:: REQUIREMENT ::
Go to the line in the data below that contains "Casas rurales La Barraca". Write it out exactly, along with every later line through the last, and nothing else.

━━━━

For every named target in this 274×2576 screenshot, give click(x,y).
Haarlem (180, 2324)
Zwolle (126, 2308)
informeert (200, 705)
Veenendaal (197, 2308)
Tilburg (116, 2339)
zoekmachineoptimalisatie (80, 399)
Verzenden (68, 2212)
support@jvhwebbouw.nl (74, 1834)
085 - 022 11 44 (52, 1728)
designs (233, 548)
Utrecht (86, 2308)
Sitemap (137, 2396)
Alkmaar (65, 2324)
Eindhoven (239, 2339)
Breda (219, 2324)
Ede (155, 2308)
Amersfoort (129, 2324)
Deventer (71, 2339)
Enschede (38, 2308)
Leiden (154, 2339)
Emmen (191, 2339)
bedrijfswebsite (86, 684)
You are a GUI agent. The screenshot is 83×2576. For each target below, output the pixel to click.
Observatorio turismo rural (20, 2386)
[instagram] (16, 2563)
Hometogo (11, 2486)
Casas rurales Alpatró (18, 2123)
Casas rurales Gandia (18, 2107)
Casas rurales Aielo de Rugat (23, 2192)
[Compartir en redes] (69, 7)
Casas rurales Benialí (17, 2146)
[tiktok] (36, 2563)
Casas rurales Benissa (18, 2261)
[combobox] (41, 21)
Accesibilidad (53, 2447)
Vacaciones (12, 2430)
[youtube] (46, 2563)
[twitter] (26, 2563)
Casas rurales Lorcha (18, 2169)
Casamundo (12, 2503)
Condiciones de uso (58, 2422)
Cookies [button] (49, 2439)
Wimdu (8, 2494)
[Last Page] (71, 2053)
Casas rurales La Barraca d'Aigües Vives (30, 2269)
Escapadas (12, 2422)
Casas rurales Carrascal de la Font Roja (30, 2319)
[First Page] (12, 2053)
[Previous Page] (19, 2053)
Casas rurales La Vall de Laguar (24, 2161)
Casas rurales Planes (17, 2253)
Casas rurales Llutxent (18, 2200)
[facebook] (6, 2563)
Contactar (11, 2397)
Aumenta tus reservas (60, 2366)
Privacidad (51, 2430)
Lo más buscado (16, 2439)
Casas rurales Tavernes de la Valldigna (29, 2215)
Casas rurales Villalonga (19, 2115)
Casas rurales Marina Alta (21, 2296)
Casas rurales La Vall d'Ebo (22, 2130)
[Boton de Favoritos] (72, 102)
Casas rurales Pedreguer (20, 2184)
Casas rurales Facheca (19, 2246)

━━━━

:: ANSWER BOX ::
Casas rurales La Barraca d'Aigües Vives (30, 2269)
Escapadas (12, 2422)
Casas rurales Carrascal de la Font Roja (30, 2319)
[First Page] (12, 2053)
[Previous Page] (19, 2053)
Casas rurales La Vall de Laguar (24, 2161)
Casas rurales Planes (17, 2253)
Casas rurales Llutxent (18, 2200)
[facebook] (6, 2563)
Contactar (11, 2397)
Aumenta tus reservas (60, 2366)
Privacidad (51, 2430)
Lo más buscado (16, 2439)
Casas rurales Tavernes de la Valldigna (29, 2215)
Casas rurales Villalonga (19, 2115)
Casas rurales Marina Alta (21, 2296)
Casas rurales La Vall d'Ebo (22, 2130)
[Boton de Favoritos] (72, 102)
Casas rurales Pedreguer (20, 2184)
Casas rurales Facheca (19, 2246)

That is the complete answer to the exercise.